Thursday 7 February 2008

What does High Availability mean?

The term High Availability was coined many years ago.

It was coined when uptime was defined in percentages. If a server is up all the time, then it is said to be 100% available. That is, it is always available to its users all the time. This is only possible with very specialist hardware and software. If it is down, say 1 hour a month for maintenance, then, looking at 24x365 = 8760 hours per year, it is down for 12 of those. In percentage terms, 12 hours out of 8760 is 0.137%, it is up for 99.86%. Or, available for 99.86% of the time.

Often, people talk about three nines or four nines availability, this means 99.9% or 99.99% availability. There was a time when High Availability was defined in terms of percentage of uptime, if a system had greater than 99.9% availability, it was classed as highly available, and if it had greater than 99.99% availability it was fault resilient.

Today, I would say that there is no real ‘definition’ of high availability, the term is used to mean that a system is resilient and all single points of failure (SPOF) have been eliminated. Its failure modes are known and well defined, including networks and applications. Some of this resilience is achieved through doubling up on hardware such as network cards, power supplies etc, and some is achieved through software such as LifeKeeper.
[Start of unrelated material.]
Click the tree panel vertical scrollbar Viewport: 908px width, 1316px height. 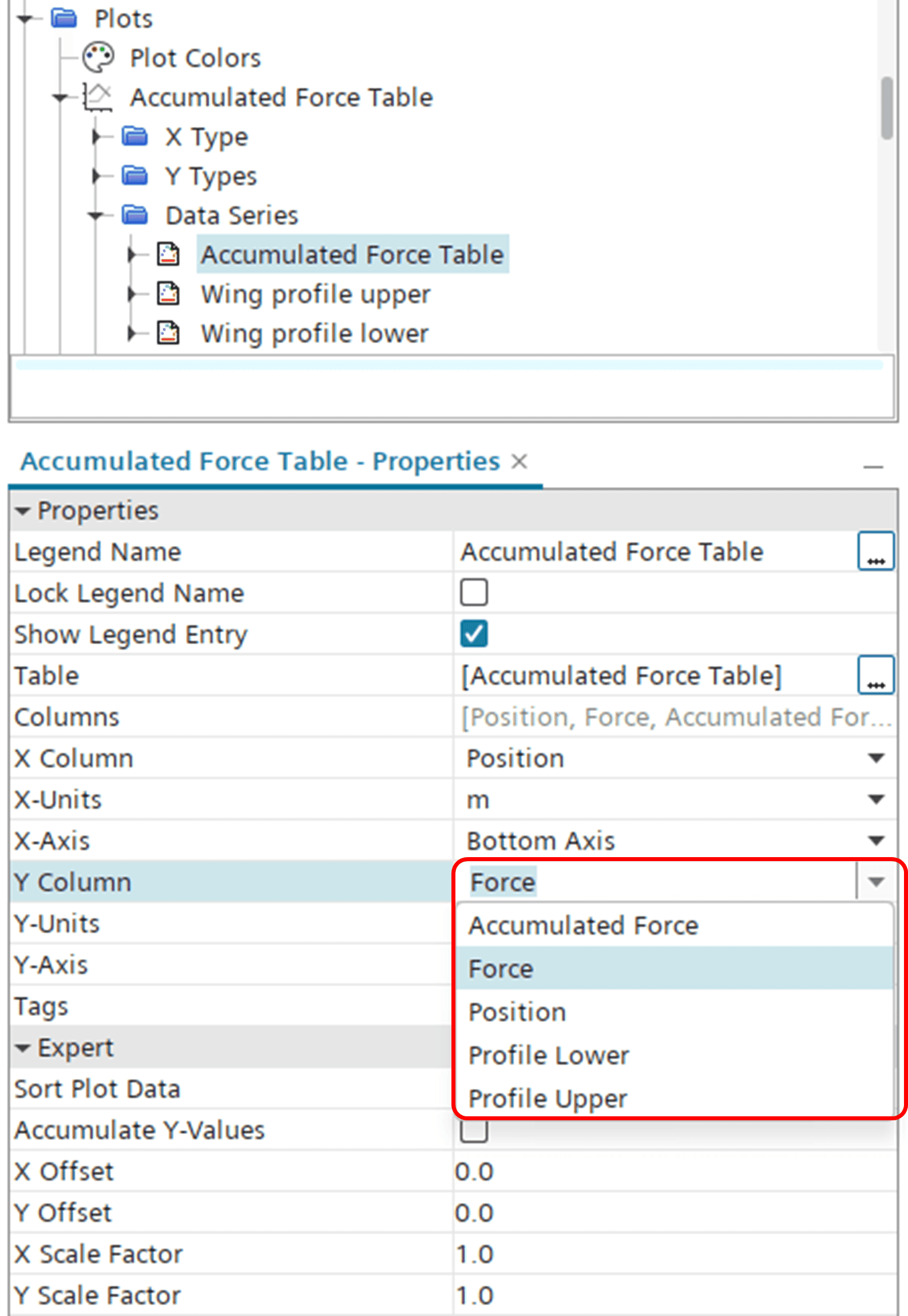[x=887, y=109]
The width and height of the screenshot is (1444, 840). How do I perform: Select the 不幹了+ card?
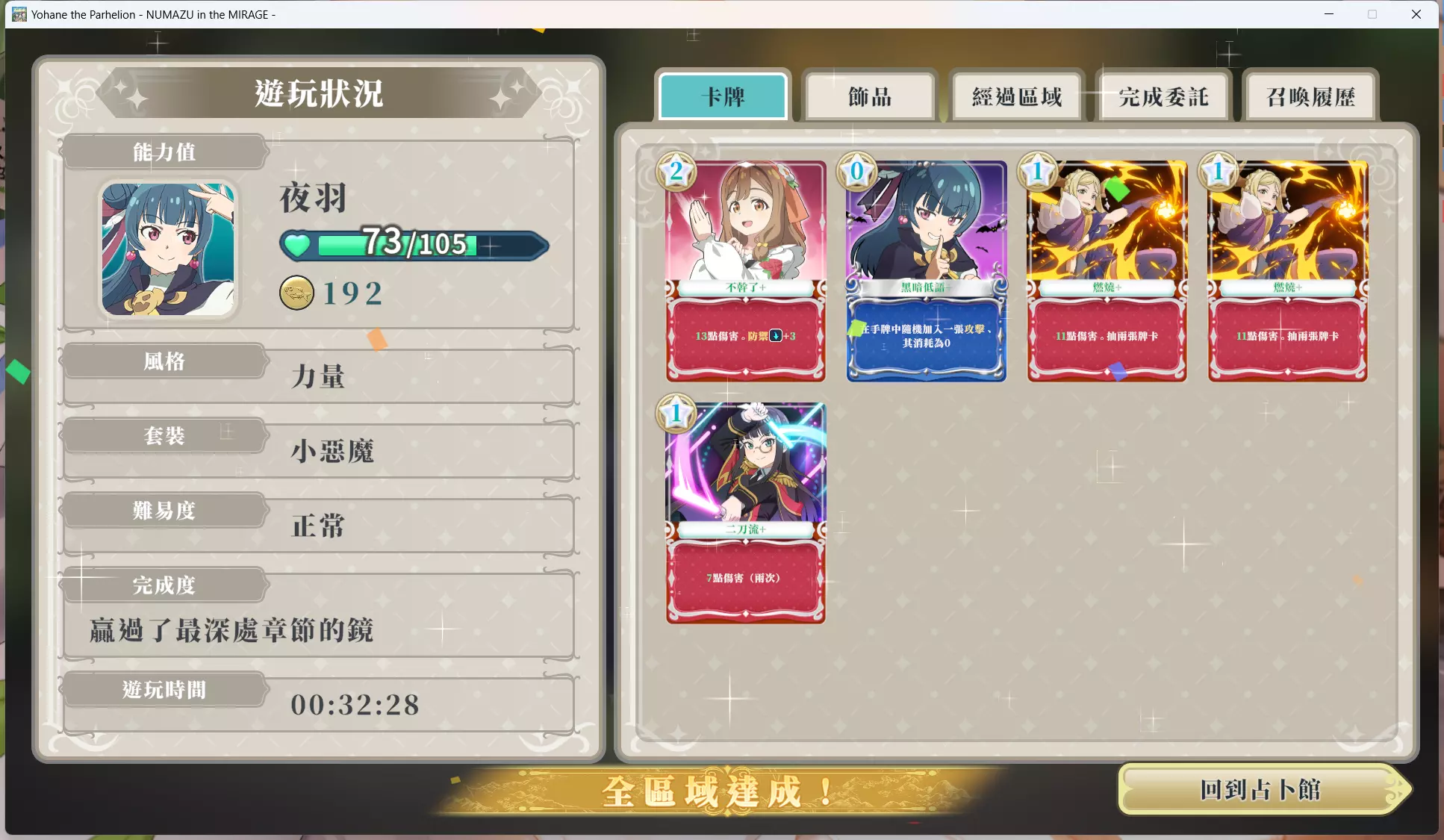pyautogui.click(x=746, y=272)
I would say that today, the term means that users have their systems available for their use when they need it. It requires the administrator to think carefully about downtime, and plan for system recovery, should a failure occur. In other words, to plan for failure of each critical component, have a recovery scenario ready and know in advance the amount of time the systems is likely to be down for. It also means that this recovery time is acceptable to your users.